There is difficulty in reconciling the apical view of Keturah with the kinship pattern revealed in Genesis king lists of Genesis 4, 5, 10, 11, 25 and 36. Analysis of the marriage and ascendancy pattern of the early Hebrew ruler-priests reveals that they had two wives. The first wife is the bride of the man's youth and usually a half-sister, as was Sarah to Abraham. The second wife is necessary to establish a kingdom, and is usually a patrilineal cousin, as was Keturah to Abraham. The wives resided in separate households on a north-south axis. Sarah resided in Hebron, and Keturah resided in Beersheba. These settlements marked the northern and southern boundaries of Abraham's territory in ancient Edom (called Idumea by the Greeks, meaning "Land of Red People.")

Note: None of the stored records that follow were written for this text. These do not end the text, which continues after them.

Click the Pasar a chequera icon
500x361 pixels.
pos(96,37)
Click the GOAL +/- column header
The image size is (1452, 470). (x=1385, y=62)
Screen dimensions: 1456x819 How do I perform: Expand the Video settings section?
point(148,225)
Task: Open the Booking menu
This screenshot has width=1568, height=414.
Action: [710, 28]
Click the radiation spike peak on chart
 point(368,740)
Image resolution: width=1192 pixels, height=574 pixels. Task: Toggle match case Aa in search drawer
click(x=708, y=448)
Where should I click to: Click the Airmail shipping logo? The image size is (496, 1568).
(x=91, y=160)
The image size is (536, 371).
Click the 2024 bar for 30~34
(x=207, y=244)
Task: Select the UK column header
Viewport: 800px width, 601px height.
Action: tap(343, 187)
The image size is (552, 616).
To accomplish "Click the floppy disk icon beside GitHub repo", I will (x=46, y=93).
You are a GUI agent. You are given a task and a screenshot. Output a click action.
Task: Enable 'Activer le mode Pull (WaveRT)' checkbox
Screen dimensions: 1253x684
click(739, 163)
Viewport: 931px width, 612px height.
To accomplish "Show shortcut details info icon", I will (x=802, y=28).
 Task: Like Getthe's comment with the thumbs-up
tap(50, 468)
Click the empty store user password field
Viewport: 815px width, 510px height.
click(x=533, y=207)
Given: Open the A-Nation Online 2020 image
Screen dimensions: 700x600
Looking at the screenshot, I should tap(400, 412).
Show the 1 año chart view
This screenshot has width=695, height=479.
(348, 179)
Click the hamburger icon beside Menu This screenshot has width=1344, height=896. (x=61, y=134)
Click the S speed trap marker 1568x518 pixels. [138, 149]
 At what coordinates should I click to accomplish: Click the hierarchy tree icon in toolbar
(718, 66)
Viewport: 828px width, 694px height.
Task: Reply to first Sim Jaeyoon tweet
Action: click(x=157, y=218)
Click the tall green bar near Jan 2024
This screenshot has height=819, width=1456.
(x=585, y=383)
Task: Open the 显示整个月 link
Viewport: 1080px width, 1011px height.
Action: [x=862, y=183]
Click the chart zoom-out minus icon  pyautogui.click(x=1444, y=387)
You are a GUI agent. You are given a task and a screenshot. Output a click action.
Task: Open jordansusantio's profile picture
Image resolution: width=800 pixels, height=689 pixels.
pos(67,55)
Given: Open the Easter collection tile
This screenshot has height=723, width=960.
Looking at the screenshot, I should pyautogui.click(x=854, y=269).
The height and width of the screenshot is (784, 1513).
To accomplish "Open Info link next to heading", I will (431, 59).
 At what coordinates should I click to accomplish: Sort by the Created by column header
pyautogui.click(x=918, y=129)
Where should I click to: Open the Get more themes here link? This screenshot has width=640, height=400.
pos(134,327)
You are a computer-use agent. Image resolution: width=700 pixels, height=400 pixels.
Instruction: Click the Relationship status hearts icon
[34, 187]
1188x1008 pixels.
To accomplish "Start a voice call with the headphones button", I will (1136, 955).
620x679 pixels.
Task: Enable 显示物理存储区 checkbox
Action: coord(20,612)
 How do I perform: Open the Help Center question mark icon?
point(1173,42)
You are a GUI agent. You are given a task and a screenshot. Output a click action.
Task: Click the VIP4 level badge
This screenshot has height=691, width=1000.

Abuna Elia's reflections on the Genesis narratives lift up a theological point or teach a spiritual lesson. They are midrash of a Coptic flavor. Midrash is beneficial only to the degree that it stays close to the biblical text. Problems arise when interpretation is layered on interpretation so that meaning strays rather far from the details of the text. This is when midrash becomes tangential to the overall picture of Genesis. (The Noahide interpretation of Nimrod is an example.) 

Most midrashim are based on the teachings of the Tannaim and can be dated to between 2 B.C. and 200 A.D. This means that the Rabbis were interpreting the Hebrew Bible at the same time that the early Church Fathers were expounding on the same Bible from a Christian perspective. The divergence of interpretation concerning Messianic passages is explained by the polemic of those centuries. 

In recent centuries Bible commentators relied more on Jewish interpretation and became less acquainted with the Patristic writings. Midrashic notions have influenced Christian interpretation. This seems to be changing as more commentators return to the biblical texts for closer observation. 
 
Fr. Mark Gruber recognized layers of midrash in his conversations with the Coptic monks. He asked them about an ostrich egg that hung between the ceiling oil lamps in the monastery chapel. He wanted to know of its significance and he was given different interpretations. One monk said that the egg was there to remind monks to keep their spiritual eyes fixed on God. Another explained that the ostrich warms its egg by gazing on it and that this reminds us that God’s gaze is always on us. 

Fr. Gruber decided on an experiment that involved empirical observation. While sitting in the chapel one night, Fr. Gruber "saw a scrawny desert rat crawling along a groove in the wall, creeping very slowly and with great stealth. It proceeded to slide down the wire till it came to the egg. However, when it tried to navigate the large smooth surface, it couldn’t get a grip. Its little claws had been so tightly closed around the wire that when it came to the egg, it couldn’t open them wide enough to hold onto it. So it slipped off the egg and fell to the ground. The rat seemed to be injured by the fall. It scurried away… So it turns out that the eggs actually have a practical purpose. They keep the rats away from the lamps, away from the oil reserve which they might otherwise try to drink, desert rats being omnivorous” (p. 171). 

This story illustrates the importance of observation in situ. An empirical approach to the Bible requires that we observe the fine details of the biblical narrative. We must not ignore details because they don't seem to align with our interpretations. Fr. Gruber reports that Abuna Elia still lives and has achieved a very ripe age. He tells me that "these monks have been known to live a long time."